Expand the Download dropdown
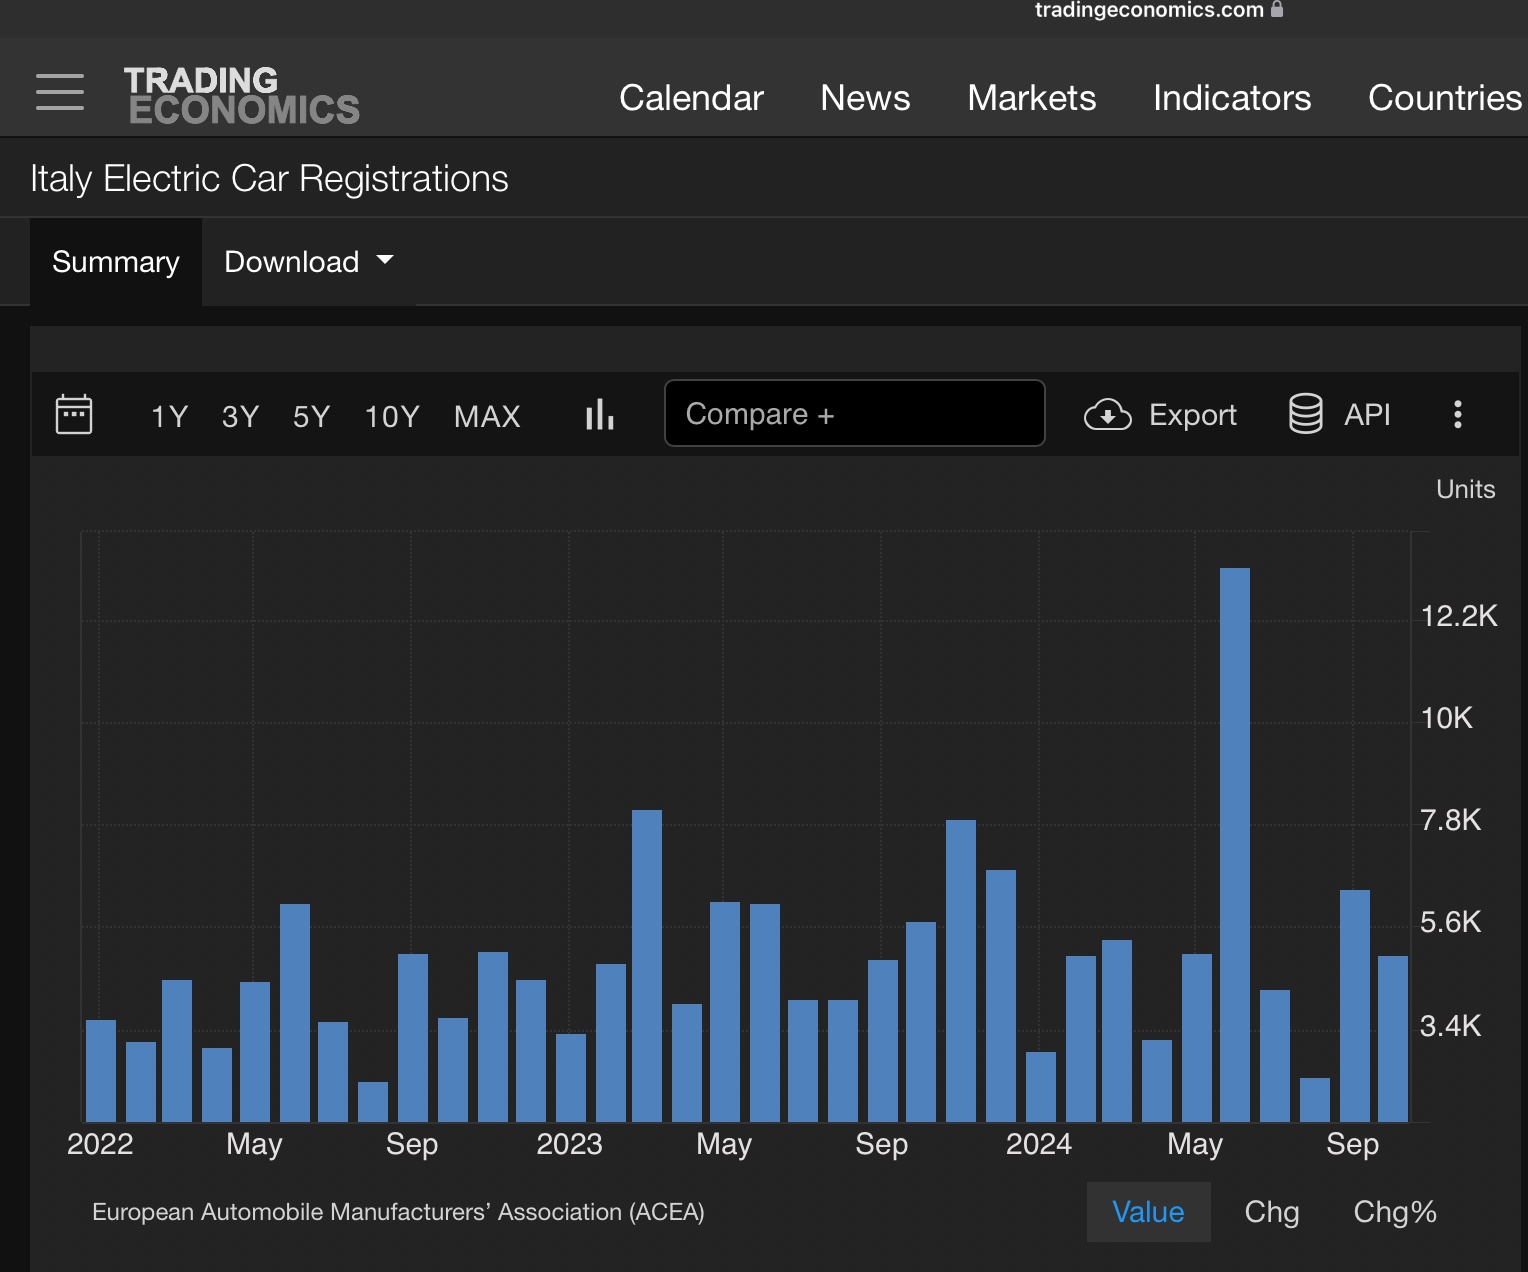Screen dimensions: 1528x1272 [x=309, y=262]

__________________________________________________

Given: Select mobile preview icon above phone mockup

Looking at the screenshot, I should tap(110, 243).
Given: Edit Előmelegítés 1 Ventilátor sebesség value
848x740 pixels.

__________________________________________________

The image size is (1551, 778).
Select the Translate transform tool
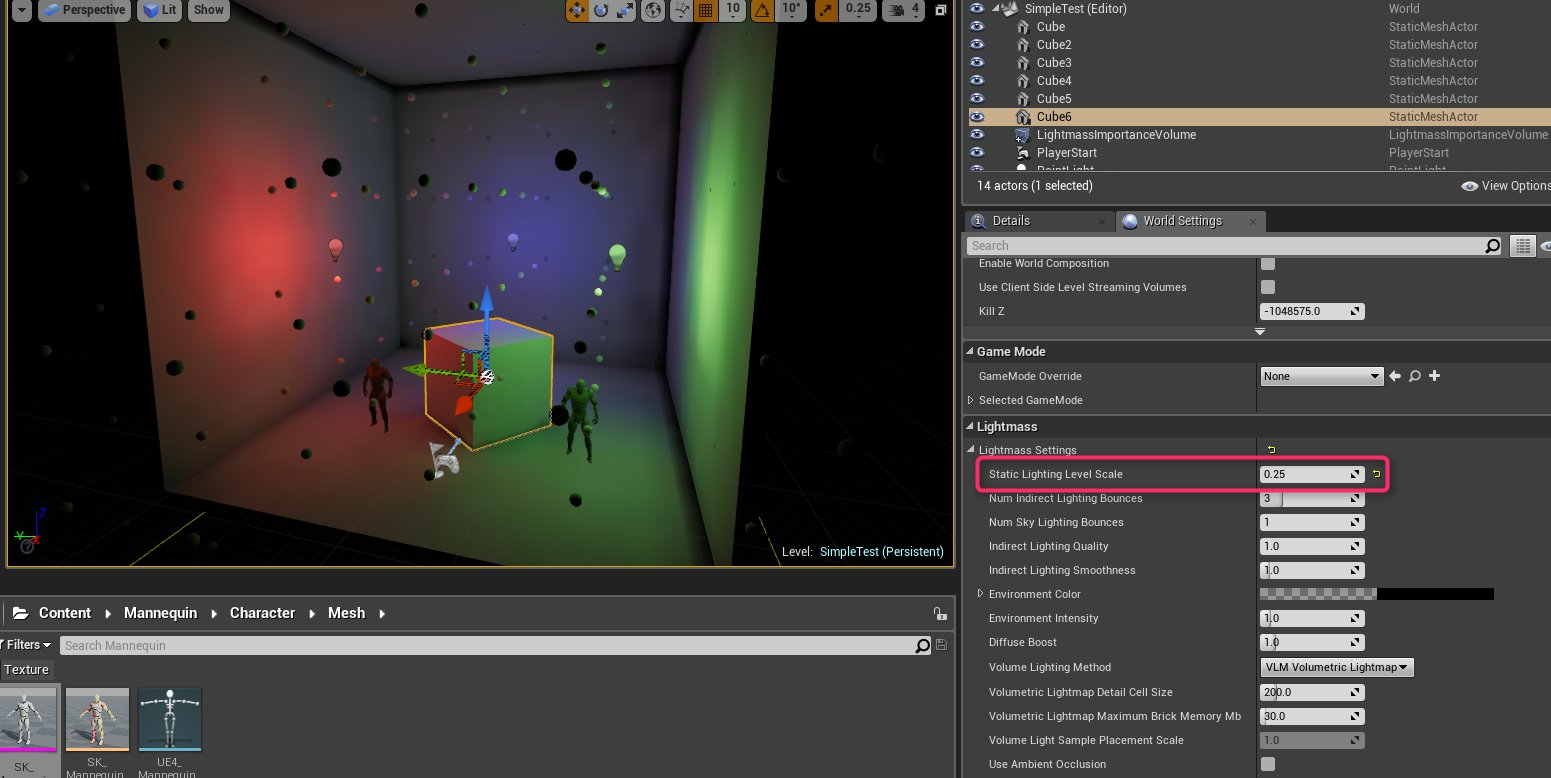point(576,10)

__________________________________________________

_Work order_: In the data above, which lines lie between the line with "Given: Edit Előmelegítés" and the line with "848x740 pixels.", inclusive? Print those lines exactly and nothing else.

_Task solution_:
Given: Edit Előmelegítés 1 Ventilátor sebesség value
848x740 pixels.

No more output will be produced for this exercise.